#### WHAT YOU SHOULD DO:
Would you return each entry exactly as written, omitting any pictures?

#### SUPPLIED MATERIAL:
++++++

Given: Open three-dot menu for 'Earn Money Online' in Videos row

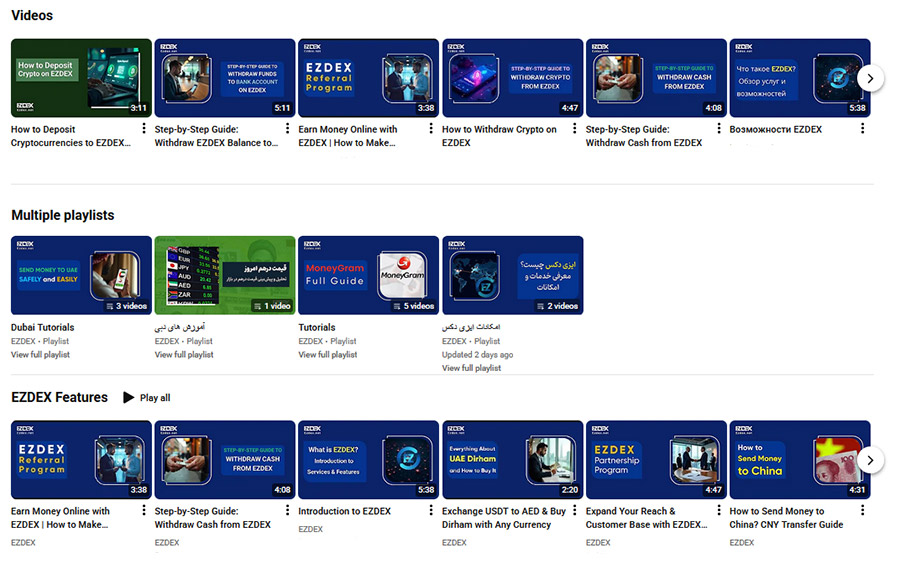Looking at the screenshot, I should pos(431,130).
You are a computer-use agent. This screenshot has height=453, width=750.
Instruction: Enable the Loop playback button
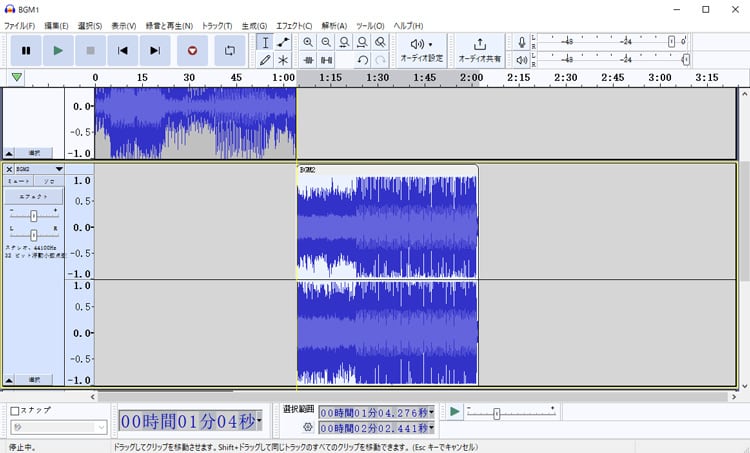point(230,50)
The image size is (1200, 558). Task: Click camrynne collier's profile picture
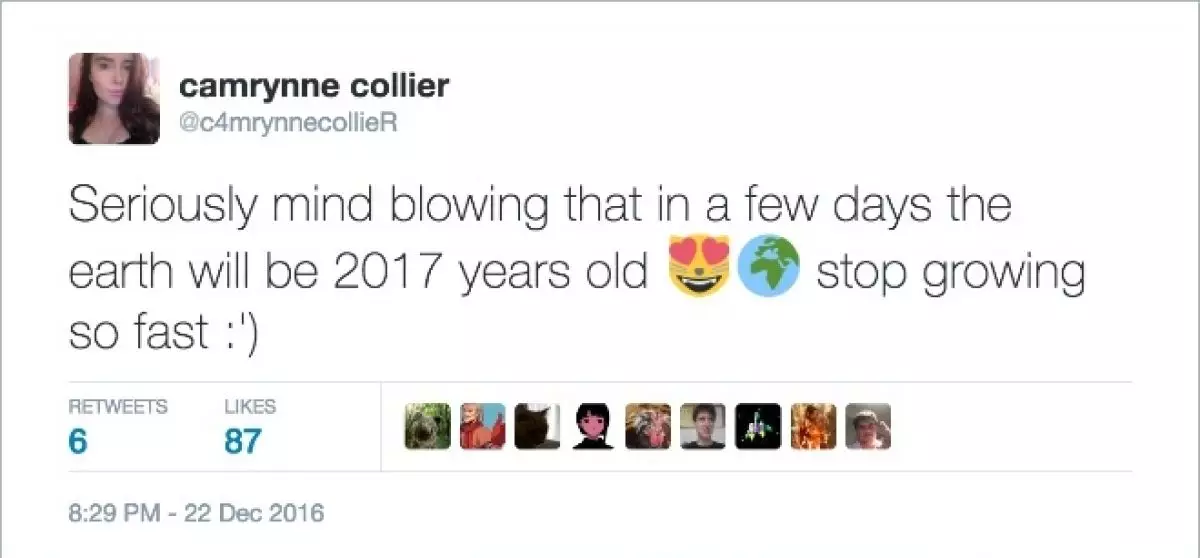tap(113, 99)
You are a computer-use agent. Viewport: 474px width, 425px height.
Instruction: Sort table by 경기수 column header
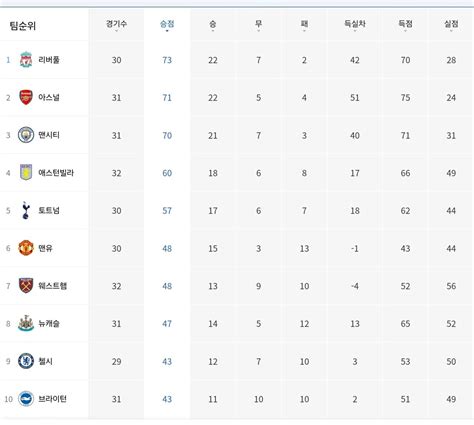point(116,24)

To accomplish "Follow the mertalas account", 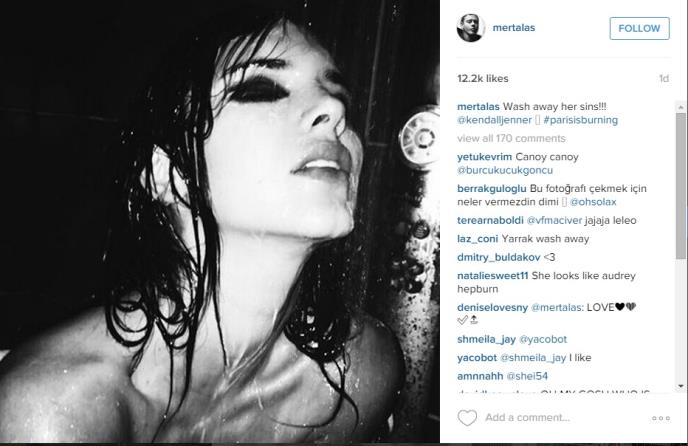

++++++

#### SOLVED PROBLEM:
Given: Open three-dot menu for 'Earn Money Online' in Videos row

Looking at the screenshot, I should pos(431,130).
You are a computer-use agent. This screenshot has height=453, width=750.
Instruction: Enable the Loop playback button
point(230,50)
The image size is (1200, 558). Task: Click camrynne collier's profile picture
tap(113, 99)
You are a computer-use agent. Viewport: 474px width, 425px height.
Instruction: Sort table by 경기수 column header
point(116,24)

To accomplish "Follow the mertalas account", 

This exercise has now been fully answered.